The nation’s businesses created another 64,000 jobs last month — adding to a string of steady gains this year that has been welcome for job-hunters but not strong enough to draw down the unemployment rate.
Unemployment stayed at 9.6 percent, in a range where it has been stuck most of the year, the Labor Department reported Friday morning.
The gains in private jobs came mostly in health care, restaurants, mining and temporary employment, and were more than offset by another month of losses in government jobs.
A 159,000 drop in government jobs led to an overall 95,000 fall in employment during the month. It reflected a widely expected decline of 77,000 federal workers hired temporarily to conduct the census, as well as an unexpectedly large fall of 83,000 in state and local employment.
States and cities, hemorrhaging revenues as a result of the recession and running out of federal stimulus funds, laid off workers in every category from teachers to police and firefighters, in the largest such layoffs since 1982, the department said.
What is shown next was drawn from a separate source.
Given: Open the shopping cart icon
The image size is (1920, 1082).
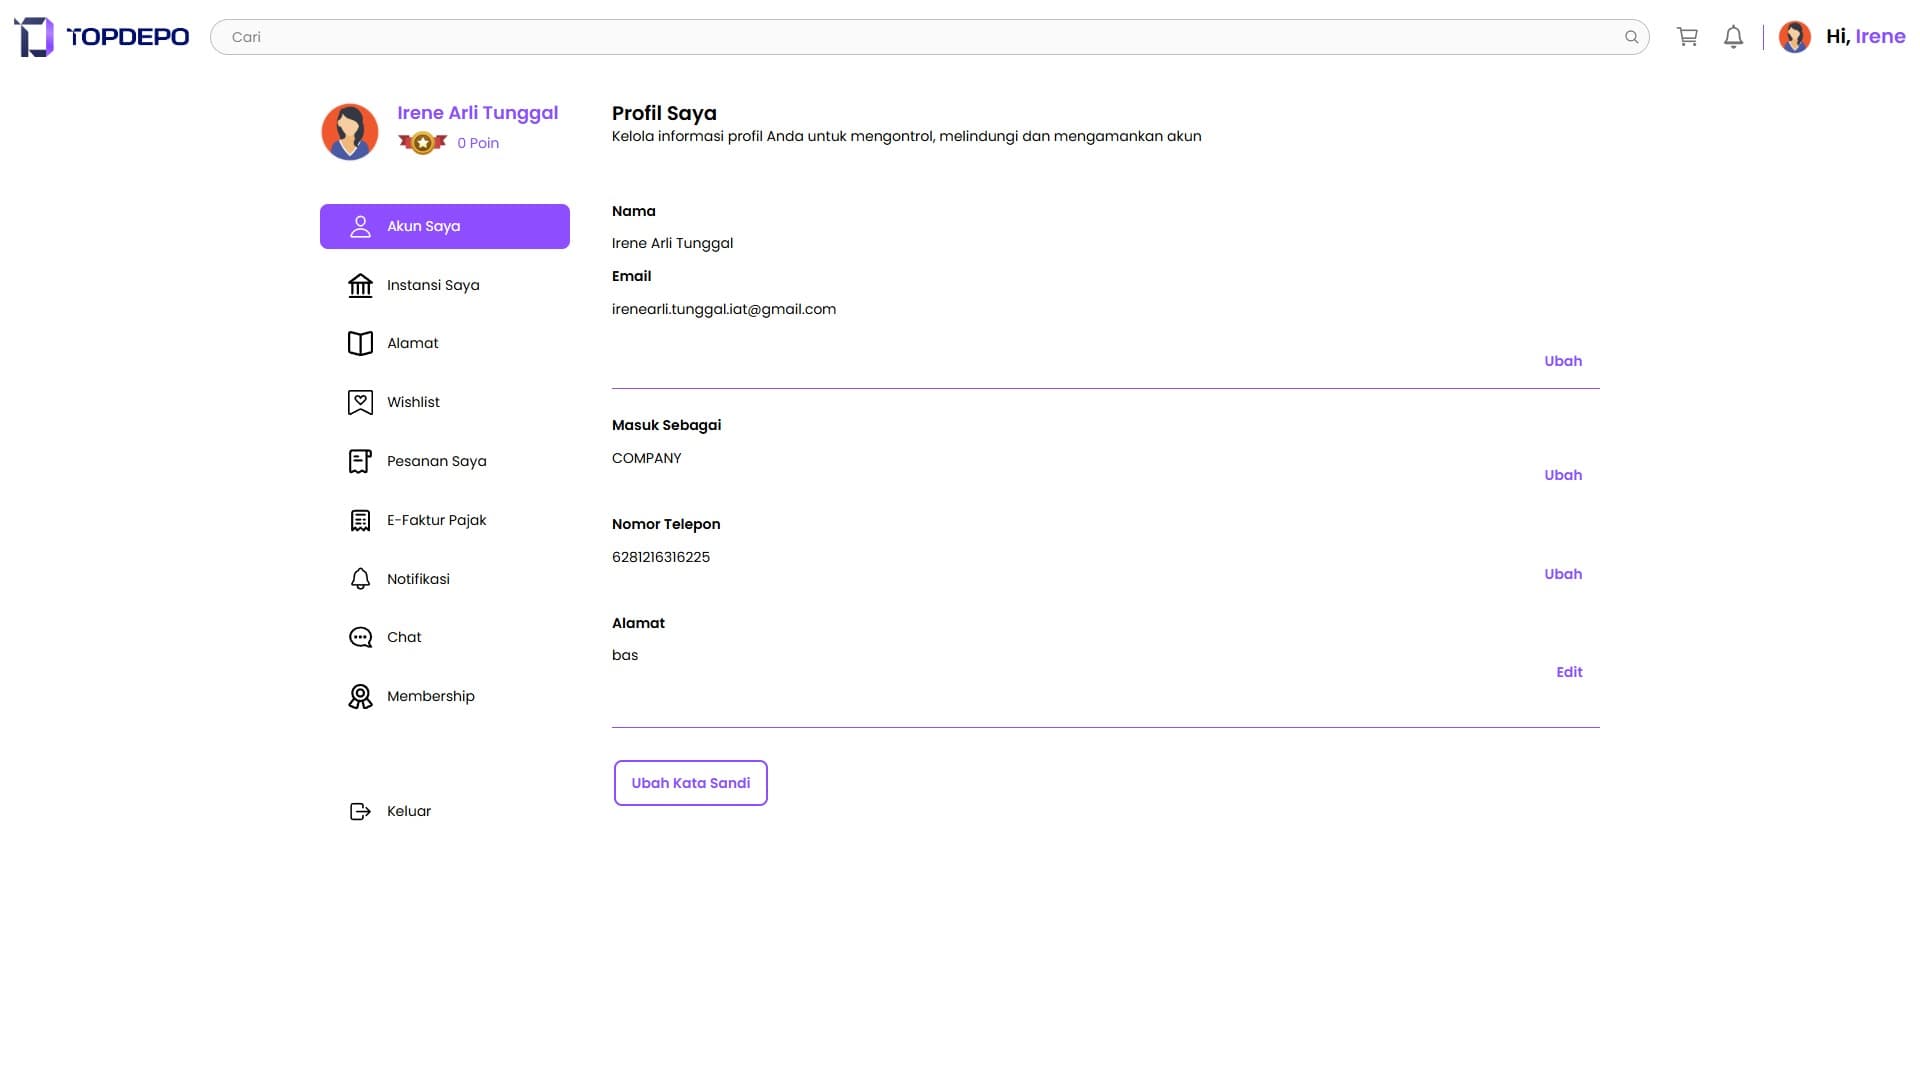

The workweek and average hourly wages were mostly unchanged during the month, leaving the average worker with a scant gain of 1.7 percent in earnings in the last year.
“The pace of job creation is more than disappointing,” said Harm Bandholz, economist at Unicredit Markets. “The woes of state and local governments are weighing on the labor market” as fewer teachers were called back to work this fall.
The only good news, he said, is that the large wave of layoffs of temporary workers since the April census is now mostly over.
“It’s a sideways economy,” said John Silvia, chief economist at Wells Fargo Securities. The tepid jobs performance is sure to be disappointing not only for the nearly 16 million unemployed workers but also for legislators running for re-election next month, he said.
Moreover, the jobs market was worse in the last year than previously reported by the department. It said 15,000 more jobs were lost in July and August than it previously estimated, and it expects the department’s annual revisions to show the economy lost another 366,000 jobs through March 2010.
“The economy is no better, no worse,” said Heidi Shierholz, economist at the Economic Policy Institute. “American workers are still in hell.”